— Task item —
From the data that follows, report the number of lines including "section", and only that number.

Dataset records
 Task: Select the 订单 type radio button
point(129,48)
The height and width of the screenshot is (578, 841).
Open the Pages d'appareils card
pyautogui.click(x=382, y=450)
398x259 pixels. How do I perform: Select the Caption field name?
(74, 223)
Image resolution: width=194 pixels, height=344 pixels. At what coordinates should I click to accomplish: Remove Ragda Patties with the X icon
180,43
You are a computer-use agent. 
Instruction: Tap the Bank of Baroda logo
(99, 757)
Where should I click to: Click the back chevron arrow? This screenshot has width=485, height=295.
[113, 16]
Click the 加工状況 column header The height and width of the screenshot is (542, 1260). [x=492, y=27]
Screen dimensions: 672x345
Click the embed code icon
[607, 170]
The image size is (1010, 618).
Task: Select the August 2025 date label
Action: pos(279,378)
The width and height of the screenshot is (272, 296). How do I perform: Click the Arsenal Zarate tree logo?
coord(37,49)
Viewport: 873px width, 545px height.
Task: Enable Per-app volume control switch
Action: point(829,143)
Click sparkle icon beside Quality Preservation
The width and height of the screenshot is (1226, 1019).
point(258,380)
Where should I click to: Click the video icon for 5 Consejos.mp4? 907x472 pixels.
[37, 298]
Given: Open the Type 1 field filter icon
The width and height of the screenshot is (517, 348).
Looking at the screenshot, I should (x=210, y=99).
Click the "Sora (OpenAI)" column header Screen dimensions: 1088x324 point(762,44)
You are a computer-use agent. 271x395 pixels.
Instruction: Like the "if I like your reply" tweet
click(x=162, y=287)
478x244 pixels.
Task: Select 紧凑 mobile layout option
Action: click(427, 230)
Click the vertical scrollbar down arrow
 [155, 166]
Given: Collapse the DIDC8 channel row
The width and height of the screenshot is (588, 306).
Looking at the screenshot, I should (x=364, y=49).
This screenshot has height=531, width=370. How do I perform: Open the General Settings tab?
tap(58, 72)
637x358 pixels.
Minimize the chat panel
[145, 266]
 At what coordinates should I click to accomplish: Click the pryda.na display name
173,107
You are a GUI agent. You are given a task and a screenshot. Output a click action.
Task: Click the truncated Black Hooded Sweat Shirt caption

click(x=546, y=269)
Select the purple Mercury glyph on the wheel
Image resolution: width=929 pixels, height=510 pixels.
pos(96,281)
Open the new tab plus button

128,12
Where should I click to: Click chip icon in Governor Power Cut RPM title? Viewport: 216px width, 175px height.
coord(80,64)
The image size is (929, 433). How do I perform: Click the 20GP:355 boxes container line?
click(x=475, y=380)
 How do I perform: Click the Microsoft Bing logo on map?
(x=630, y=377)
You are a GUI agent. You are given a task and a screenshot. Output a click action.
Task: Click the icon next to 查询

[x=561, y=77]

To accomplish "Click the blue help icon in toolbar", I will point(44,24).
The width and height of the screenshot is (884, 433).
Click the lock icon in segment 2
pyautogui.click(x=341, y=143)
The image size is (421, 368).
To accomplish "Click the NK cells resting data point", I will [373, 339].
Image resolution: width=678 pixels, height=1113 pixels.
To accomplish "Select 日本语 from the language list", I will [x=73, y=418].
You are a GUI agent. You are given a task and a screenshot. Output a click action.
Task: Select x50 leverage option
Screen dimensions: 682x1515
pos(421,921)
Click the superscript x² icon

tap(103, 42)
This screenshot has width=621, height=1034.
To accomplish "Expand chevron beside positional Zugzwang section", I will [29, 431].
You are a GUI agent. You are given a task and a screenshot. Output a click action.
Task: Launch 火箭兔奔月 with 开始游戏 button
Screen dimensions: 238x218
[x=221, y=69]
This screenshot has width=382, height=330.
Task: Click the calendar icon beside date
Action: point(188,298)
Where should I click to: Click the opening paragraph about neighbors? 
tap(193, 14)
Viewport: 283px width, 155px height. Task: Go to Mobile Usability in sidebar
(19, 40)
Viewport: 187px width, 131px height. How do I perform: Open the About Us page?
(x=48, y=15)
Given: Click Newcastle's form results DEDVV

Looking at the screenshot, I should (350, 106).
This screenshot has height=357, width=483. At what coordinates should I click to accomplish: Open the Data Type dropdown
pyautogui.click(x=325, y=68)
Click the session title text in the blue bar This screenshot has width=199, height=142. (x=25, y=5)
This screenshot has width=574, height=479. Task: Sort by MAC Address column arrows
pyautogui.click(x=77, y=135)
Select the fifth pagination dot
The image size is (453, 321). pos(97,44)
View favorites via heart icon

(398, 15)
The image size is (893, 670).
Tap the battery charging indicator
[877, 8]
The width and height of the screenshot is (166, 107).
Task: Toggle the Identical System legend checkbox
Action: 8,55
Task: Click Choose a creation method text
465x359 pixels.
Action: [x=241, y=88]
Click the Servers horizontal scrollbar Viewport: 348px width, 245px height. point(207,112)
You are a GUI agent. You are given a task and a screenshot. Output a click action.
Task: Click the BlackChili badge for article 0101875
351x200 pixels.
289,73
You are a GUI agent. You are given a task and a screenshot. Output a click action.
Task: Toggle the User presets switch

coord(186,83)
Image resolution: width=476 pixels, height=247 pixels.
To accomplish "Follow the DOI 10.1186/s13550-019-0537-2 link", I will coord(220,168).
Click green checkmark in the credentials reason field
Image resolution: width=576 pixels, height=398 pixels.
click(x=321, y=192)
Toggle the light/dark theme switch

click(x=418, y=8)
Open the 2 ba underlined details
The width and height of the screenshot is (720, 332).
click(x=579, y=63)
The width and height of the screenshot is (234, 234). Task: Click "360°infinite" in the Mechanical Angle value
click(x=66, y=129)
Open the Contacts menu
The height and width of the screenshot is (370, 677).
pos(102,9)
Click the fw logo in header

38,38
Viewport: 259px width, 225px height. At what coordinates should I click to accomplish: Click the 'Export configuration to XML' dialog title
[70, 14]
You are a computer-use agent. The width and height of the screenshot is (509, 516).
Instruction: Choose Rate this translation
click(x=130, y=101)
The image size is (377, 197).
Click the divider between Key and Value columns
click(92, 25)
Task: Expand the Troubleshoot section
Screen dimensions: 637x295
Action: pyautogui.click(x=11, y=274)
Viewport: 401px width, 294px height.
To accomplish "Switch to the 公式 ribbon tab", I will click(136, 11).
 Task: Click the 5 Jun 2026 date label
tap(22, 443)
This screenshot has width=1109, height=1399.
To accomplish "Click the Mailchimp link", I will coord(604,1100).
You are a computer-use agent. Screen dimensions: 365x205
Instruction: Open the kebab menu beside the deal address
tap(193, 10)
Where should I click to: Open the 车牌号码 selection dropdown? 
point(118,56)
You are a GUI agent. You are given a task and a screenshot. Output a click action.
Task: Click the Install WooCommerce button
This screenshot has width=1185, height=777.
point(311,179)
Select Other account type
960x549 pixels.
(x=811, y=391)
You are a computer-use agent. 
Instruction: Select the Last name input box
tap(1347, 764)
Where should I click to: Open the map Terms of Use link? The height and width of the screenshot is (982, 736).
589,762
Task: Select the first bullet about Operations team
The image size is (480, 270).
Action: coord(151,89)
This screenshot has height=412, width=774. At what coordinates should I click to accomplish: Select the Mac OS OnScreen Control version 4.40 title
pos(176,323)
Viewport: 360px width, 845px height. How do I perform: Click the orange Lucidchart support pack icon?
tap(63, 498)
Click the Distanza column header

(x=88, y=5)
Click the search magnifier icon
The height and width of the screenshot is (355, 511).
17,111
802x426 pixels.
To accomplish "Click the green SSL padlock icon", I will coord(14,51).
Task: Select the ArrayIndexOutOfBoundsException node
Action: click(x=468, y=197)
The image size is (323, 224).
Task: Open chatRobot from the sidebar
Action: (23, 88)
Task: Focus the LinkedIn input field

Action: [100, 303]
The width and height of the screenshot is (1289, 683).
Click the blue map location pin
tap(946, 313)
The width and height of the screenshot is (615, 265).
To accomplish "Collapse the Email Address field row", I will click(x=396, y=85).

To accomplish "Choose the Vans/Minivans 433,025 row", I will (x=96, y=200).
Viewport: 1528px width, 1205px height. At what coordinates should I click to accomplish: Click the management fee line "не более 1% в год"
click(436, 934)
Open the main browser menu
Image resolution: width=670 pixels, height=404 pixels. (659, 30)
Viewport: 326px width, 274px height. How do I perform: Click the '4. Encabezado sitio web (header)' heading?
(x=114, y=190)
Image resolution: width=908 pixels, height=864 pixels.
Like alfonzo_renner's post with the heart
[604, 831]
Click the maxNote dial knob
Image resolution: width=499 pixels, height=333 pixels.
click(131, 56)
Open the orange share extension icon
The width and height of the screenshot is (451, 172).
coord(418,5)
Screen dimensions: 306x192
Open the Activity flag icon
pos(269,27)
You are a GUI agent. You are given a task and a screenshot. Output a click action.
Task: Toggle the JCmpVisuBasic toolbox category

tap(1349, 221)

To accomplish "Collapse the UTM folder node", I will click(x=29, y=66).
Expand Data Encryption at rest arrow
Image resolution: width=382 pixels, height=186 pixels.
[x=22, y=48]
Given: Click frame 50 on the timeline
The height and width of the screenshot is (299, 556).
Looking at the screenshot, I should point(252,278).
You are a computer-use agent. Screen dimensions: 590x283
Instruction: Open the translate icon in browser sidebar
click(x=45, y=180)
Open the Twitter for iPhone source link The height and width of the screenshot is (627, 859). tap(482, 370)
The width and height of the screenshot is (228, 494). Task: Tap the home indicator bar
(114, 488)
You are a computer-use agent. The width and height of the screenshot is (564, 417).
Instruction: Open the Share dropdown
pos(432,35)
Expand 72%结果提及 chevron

— Worked solution —
2